Palmieri, che sui social si destreggia da diversi lustri – essendo peraltro il primo parlamentare italiano ad aprire un account Twitter – spiega che “i temi trattati nel libro sono decisivi per gli attuali utenti, ma soprattutto per il futuro”. Ma i social non sono uno strumento da guardare con sospetto, malgrado le insidie che presentano. “Le piattaforme social consentono iniziative che altrimenti sarebbero impossibili o costosissime – puntualizza l’autore – e la pandemia ce l’ha insegnato. Sono dunque strumenti di grande democratizzazione”.

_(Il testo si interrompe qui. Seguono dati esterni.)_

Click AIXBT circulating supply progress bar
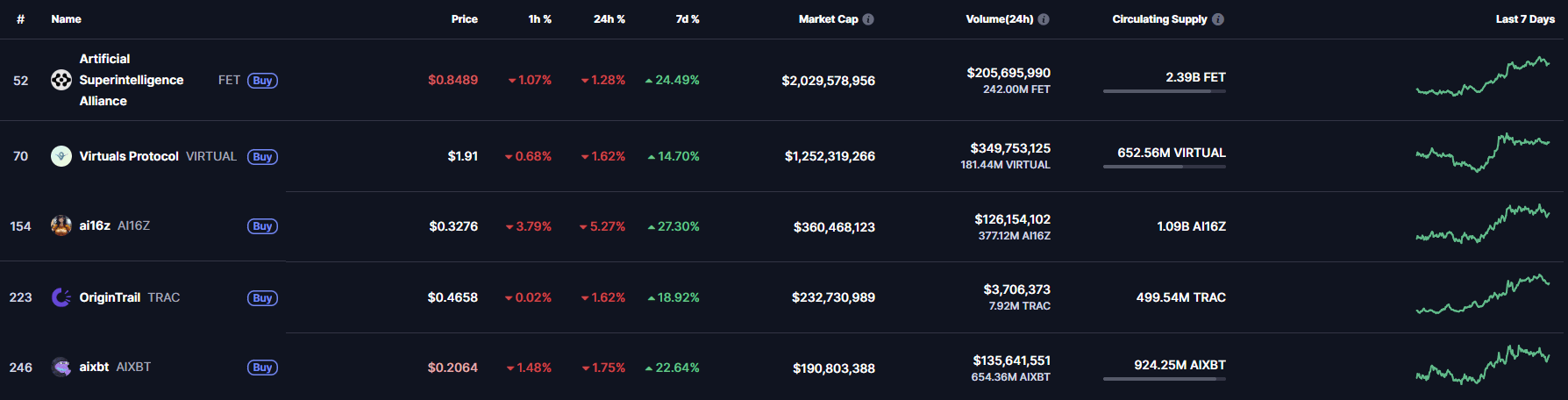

La parte costruttiva di cui parlava Violante all’inizio del suo intervento, tra le possibili chiavi di lettura del testo, si articola in tre proposte che l’autore formula alla fine del volume. “Uno strumento di tutela per i politici dai ban, a meno che non compiano reati. Una forma di tutela per gli utenti semplici che si vedono cancellati i profili e non sanno a chi chiedere lumi e, infine, una protezione per chi fa informazione perché le testate giornalistiche rispondono già alle autorità giudiziarie delle singole nazioni”. Ce la faremo?